Version tested iPhone
At first glance, Spellsword might seem like a clone of Vlambeer's Super Crate Box. It's got that game's arena-based combat, endless waves of enemies, and a steady stream of power-ups you're encouraged to collect. But rather than settle for a "me-too" copy, developer Everplay has taken the structure and infused it with its own magical spin.
Each of Spellsword's missions tasks you with surviving throngs of monsters pouring out from the edges of a handful of single-screen stages. Your weedy attack combined with rudimentary virtual buttons might sound like an uninspired tap-and-slash, but a series of elemental power-ups bring a spark to this rusty template.
At any given time, an enchanted card appears somewhere on-screen. Snatch it and you'll release an area attack as well as infuse your blade with the appropriate magical properties for a short while. For example, grabbing a fire card launches homing fireballs at foes and sets your sword ablaze, while the poison card infects all enemies on-screen, causing them to explode after a few seconds.
In order for a new card to appear, you'll have to use up the one that's already there. This makes the game just as much about collecting as it is about fighting. Going toe to toe with enemies isn't advised, so you're better off dashing between cards and watching their area-attack spells tear through enemy hordes. Scampering around watching swarms of monsters burn, explode, and get sucked into black holes without ever swinging your sword is chaotically amusing.
The action only ramps up in intensity as you face more overwhelming numbers. Thankfully, your equipment and abilities can be upgraded by cashing in currency left by downed foes and rewarded for completing objectives. This gives Spellsword an RPG-lite feel and the game generously showers you with coins, so you'll seldom play long without being able to make your character at least a hair more badass. It's also worth pointing out that there are no in-app purchases, so you won't feel like you're grinding away at something other people (i.e. rich, stupid cheaters) are simply buying.
Further improving the pace is a welcome mix of objectives. While there is an endless "survive as long as you can" mode, the main campaign switches up your goals at an even clip.
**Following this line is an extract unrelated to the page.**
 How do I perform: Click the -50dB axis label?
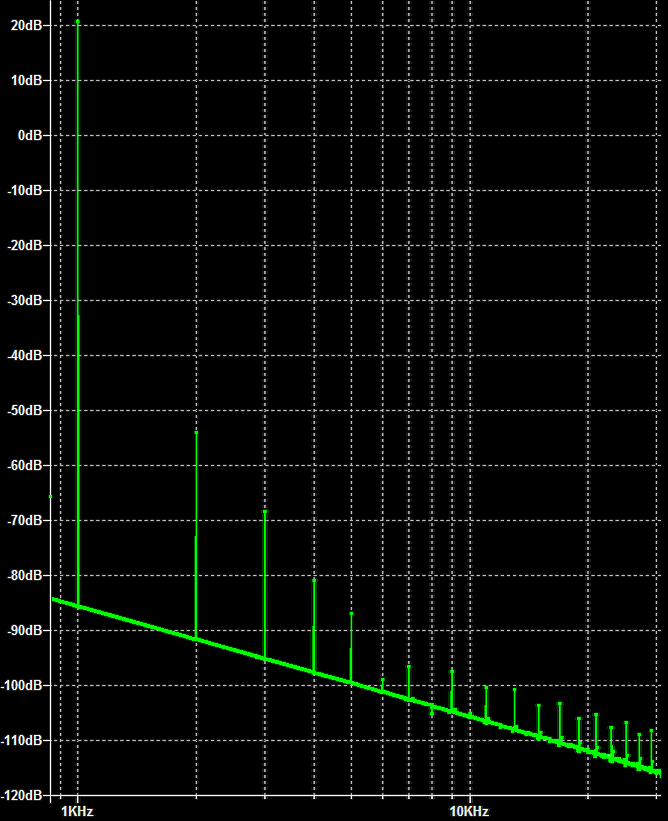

You'll be tasked with a range of things like surviving a set amount of waves, collecting a quota of cards, or defeating a certain number of foes. This variety alleviates feelings of ennui, without altering the core design that makes the game so enjoyable.
Spellsword isn't the freshest or most innovative game on the market, but it's a solid hybrid that combines the best parts of other games into a well-executed whole. Its fun systems mix magical mayhem with retro arcade action, while its RPG framework adds an extra addictive layer. Is it enough to dethrone Super Crate Box? That's a tough one, but for only 69p I reckon it's worth trying this robust riff off Vlambeer's casual king.